= Problems to solve =
1 - In the book review below, what is the answer to each of these questions?
(a) Which two anti-Nazi French factions co-operated to fight the German occupiers?
(b) What did Hitler order German occupiers to do near the end of the war?
(c) Which collaborator does the book review call the French hero of the First World War?
2 - Do these statements agree with the book review below? Answer yes or no for each and quote the words that decide it.
(a) Bishop spends a great deal of time moralizing.
(b) Hitler at first promised to preserve Paris.
(c) The reviewer thinks the power struggle between French factions deserves a separate book.
3 - How would you put this sentence from the book review below into Spanish: "History was watching the occupation and liberation of Paris."?

= Selected passage =
***
We come across figures that loom large in history, for better or worse, taking up space in our collective consciousness still: Ernest Hemingway, Robert Capa, Gerda Taro, Pablo Picasso, Jean Cocteau, Martha Gellhorn, J.D. Salinger, Dwight Eisenhower, Charles de Gaulle and Adolf Hitler. That they were all mixed up in the Paris of the 1940s is a remarkable detail embedded in an extraordinary history.
Bishop captures the significance of these figures but, at the same time, weaves in the stories of names long forgotten by most outside a small cadre of knowledge keepers. Perhaps few beyond those who know their national histories could cite the names Philippe Leclerc or Dietrich von Choltitz, for instance. But they played important roles in shaping events during the Second World War and, therefore, shaping our lives today.
The biography and history of the Nazi occupation of Paris is a fascinating and important subject in its own right: the struggles to merely exist, the German cruelty and occasional kindness, the ups and downs and backs and forths of the war, the mixed loyalties, the shame of collaboration, the relief of liberation and the cathartic and brutal revenge Parisians would exact upon being freed.
Throughout the book, Bishop highlights concerns at the time as to whether Paris itself would survive the war and, if so, in what shape. While Hitler had initially promised to preserve the city as the treasure it was, near the end of the war he ordered German occupiers to make a final stand in the City of Light and blow it up should the Allies approach it.
While the book is even in its thoroughness, Bishop’s study excels in its analysis of the manoeuvring between anti-Nazi French factions during and after the occupation. Gaullists and Communists may have co-operated to fight the German occupiers, but they soon had an eye on the postoccupation order, and the power struggle between them anticipated the divide between factions that would mark the second half of the century. This storyline deserves a book of its own.
Beyond the historical focuses, a contemporary concern is embedded in Bishop’s work. The occupation produced collaborators – from Marshal Philippe Petain, the French hero of the First World War, down to ordinary Parisians – who worked and even cohabitated with the Nazis, as well as resisters who chose to fight a guerrilla war inside the city rather than capitulate to them. Paris ’44 is equally a study, an implicit moral examination, of who chose which side, why and how, during a time of great difficulty.
To his credit, Bishop spends little time moralizing. Rather, he mostly tells stories in splendid detail and leaves you to decide for yourself how you’ll judge the protagonists and antagonists. But it’s impossible to avoid wondering what you would have done in such a situation, whether you found yourself a Parisian, a German, an American or whatever else during a defining moment in global history that asked, indeed required, that millions take a side and many take a stand.
Contemplating our present realities, it’s equal parts uncomfortable and necessary to ask ourselves what we will do should things go all the way off the rails. They might, after all. While Bishop characterizes the liberation of Paris as “momentous history” but also “a performance” in which every side played its part, the “actorish awareness” of those who knew they were amid history is one we can appreciate.
History was watching the occupation and liberation of Paris. It is watching us today. And while we are not in any conflict remotely similar to the deadliest war in recorded history, we are nonetheless in a time of choosing.
***
= Information supplied =
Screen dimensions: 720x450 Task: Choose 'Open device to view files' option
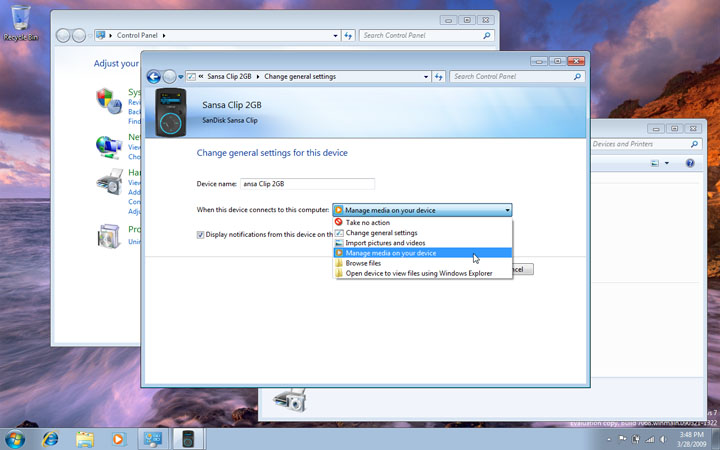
***
= The replies =
1 -
(a) The Gaullists and the Communists.
(b) He ordered them to make a final stand in Paris and blow the city up should the Allies approach it.
(c) Marshal Philippe Petain.

2 -
(a) No: "To his credit, Bishop spends little time moralizing."
(b) Yes: "While Hitler had initially promised to preserve the city as the treasure it was"
(c) Yes: "This storyline deserves a book of its own."

3 - La historia estaba observando la ocupación y la liberación de París.